◆ WORK REQUEST
What is wanted is every line below from the one with "Click magnifier icon" up to and including the one with "Open the YouTube link in Ken Chang's comment", retyped exactly, pictures excluded, nothing else.

================

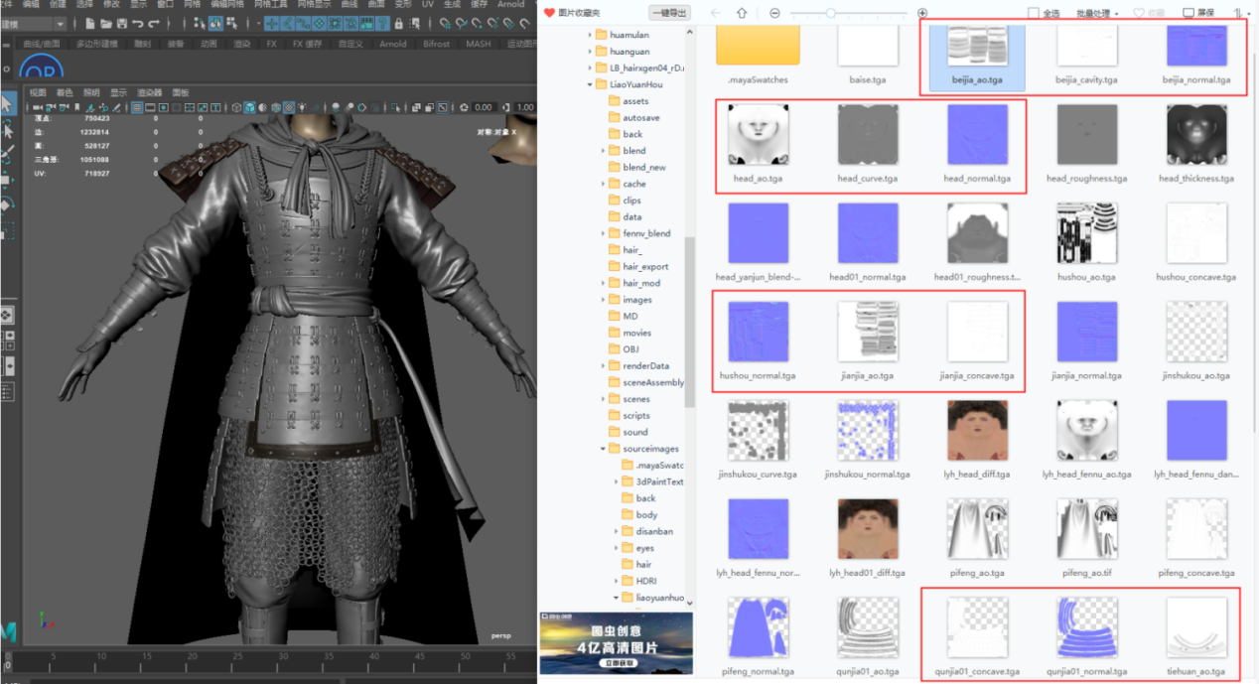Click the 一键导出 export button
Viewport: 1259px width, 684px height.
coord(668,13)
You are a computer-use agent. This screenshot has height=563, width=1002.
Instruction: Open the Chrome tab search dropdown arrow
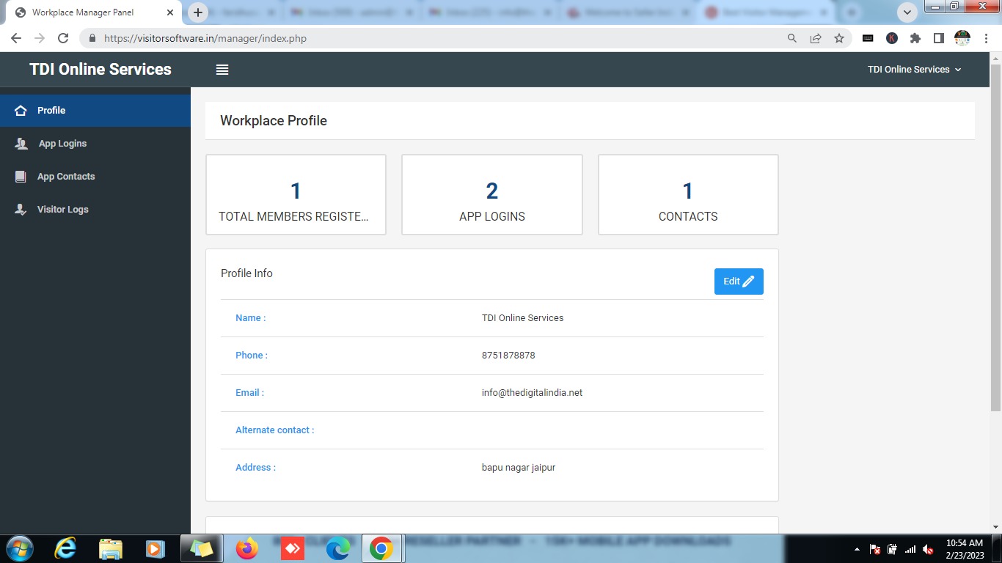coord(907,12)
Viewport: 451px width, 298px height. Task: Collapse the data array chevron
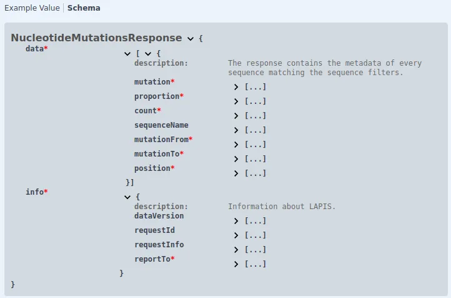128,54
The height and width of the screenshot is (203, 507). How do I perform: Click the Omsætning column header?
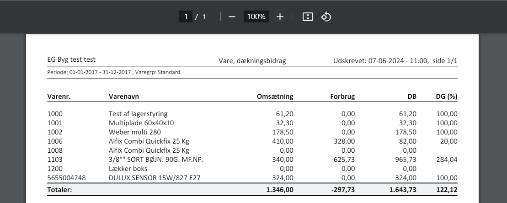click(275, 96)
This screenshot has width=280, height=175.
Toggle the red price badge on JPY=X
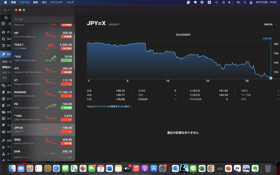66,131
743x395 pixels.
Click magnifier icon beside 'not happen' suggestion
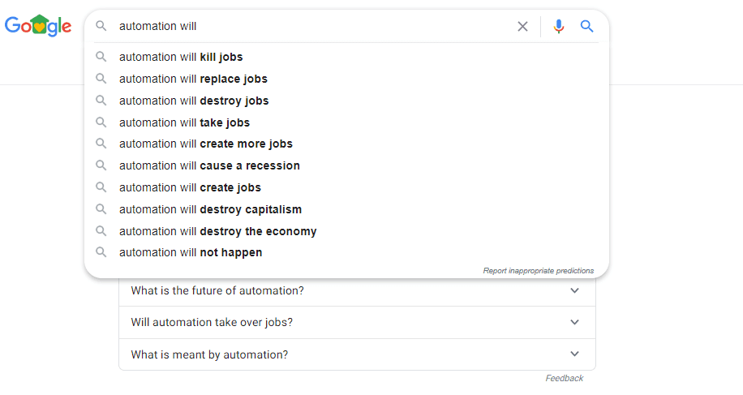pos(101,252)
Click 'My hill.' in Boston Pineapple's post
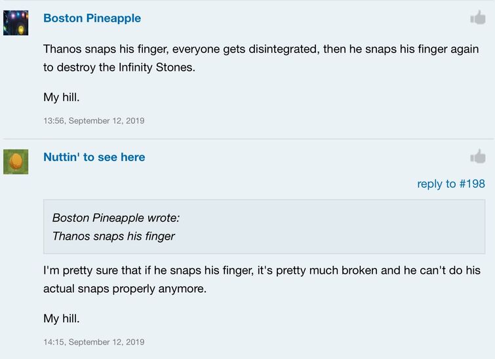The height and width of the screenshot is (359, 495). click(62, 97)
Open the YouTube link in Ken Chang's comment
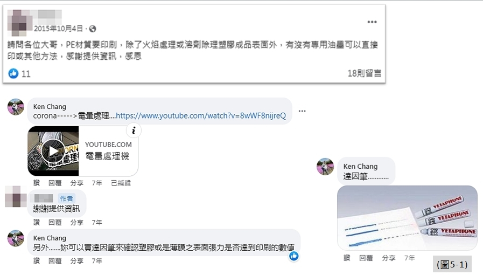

================

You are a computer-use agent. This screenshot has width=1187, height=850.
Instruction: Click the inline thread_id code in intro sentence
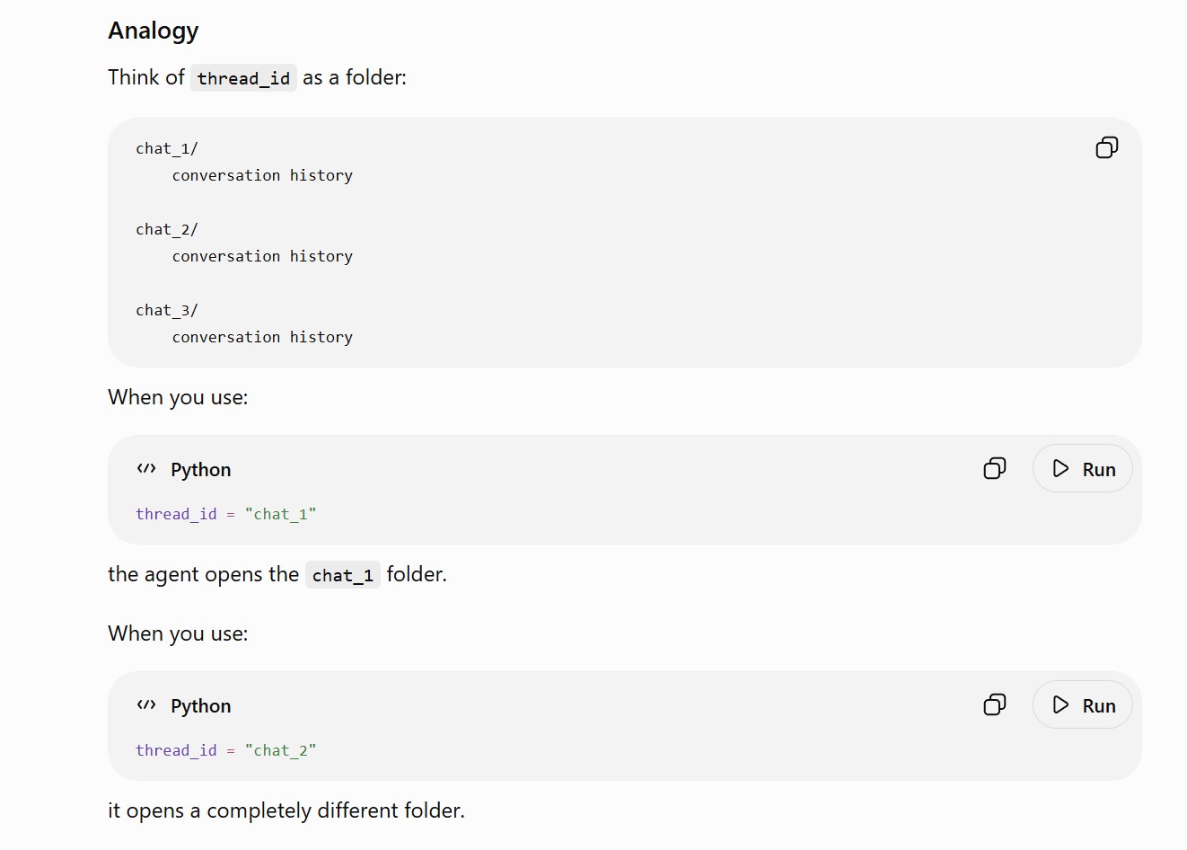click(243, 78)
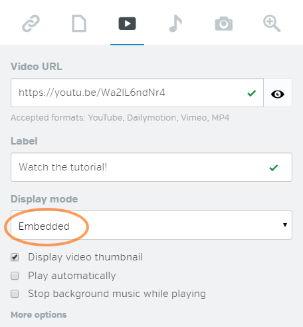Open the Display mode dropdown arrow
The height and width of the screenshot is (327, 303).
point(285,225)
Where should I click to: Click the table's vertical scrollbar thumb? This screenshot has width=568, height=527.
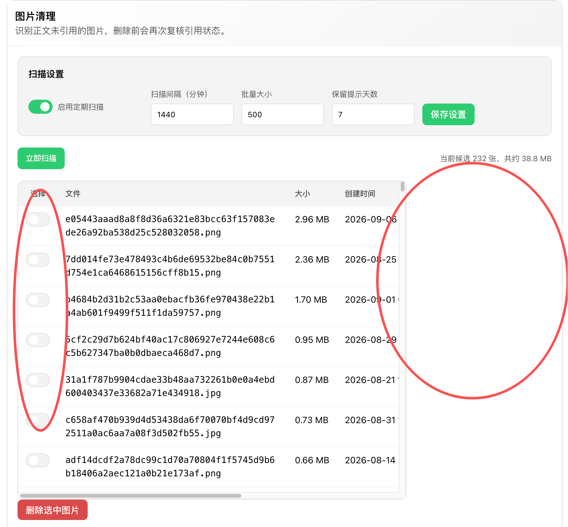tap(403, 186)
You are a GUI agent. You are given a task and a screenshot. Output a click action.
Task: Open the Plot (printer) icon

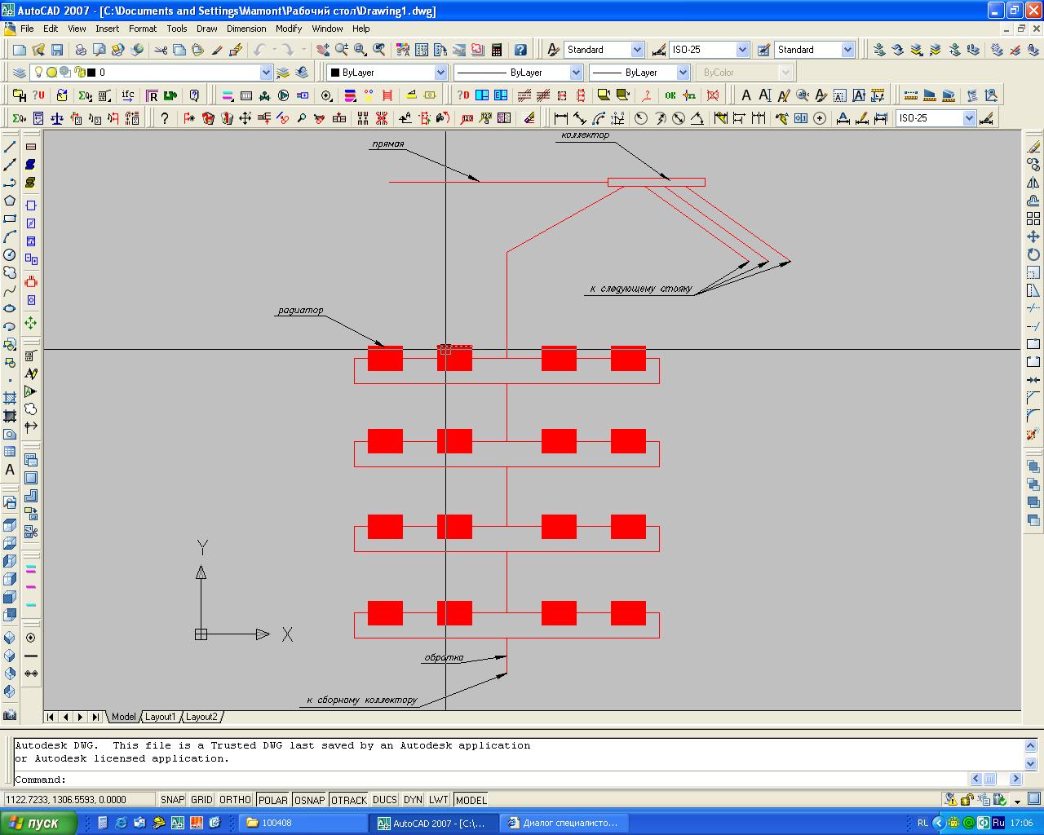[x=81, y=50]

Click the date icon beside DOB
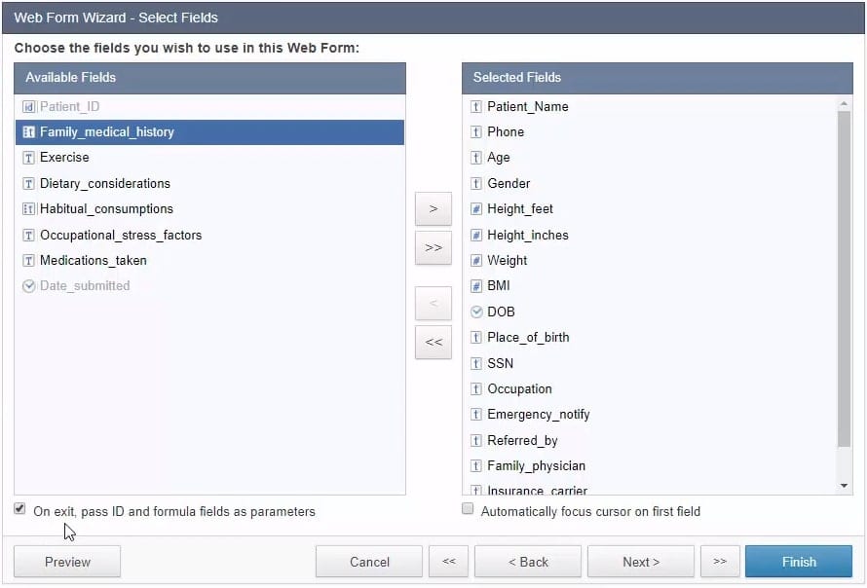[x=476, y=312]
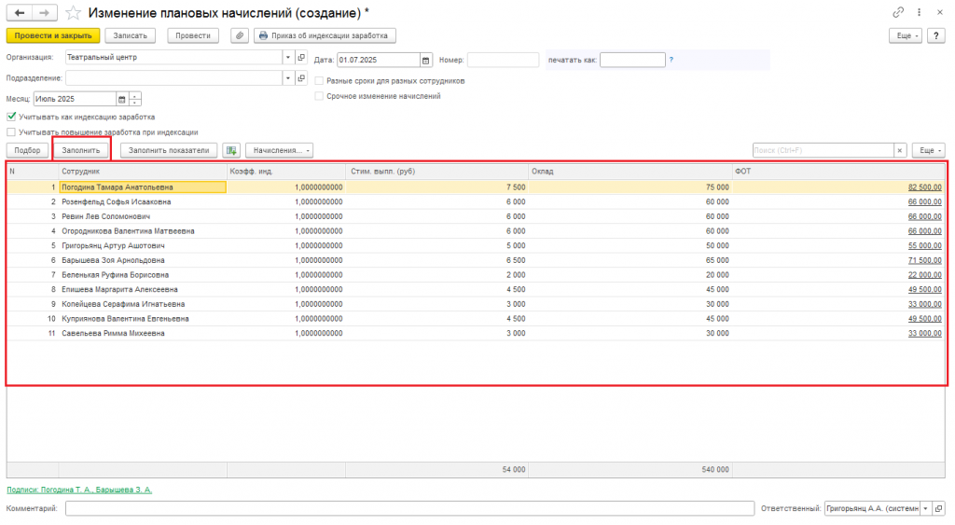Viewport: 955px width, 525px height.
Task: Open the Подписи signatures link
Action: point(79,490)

================

◆ RESPONSE AREA
Click magnifier icon beside 'not happen' suggestion
pos(101,252)
Click 'My hill.' in Boston Pineapple's post
The height and width of the screenshot is (359, 495). click(62, 97)
Open the YouTube link in Ken Chang's comment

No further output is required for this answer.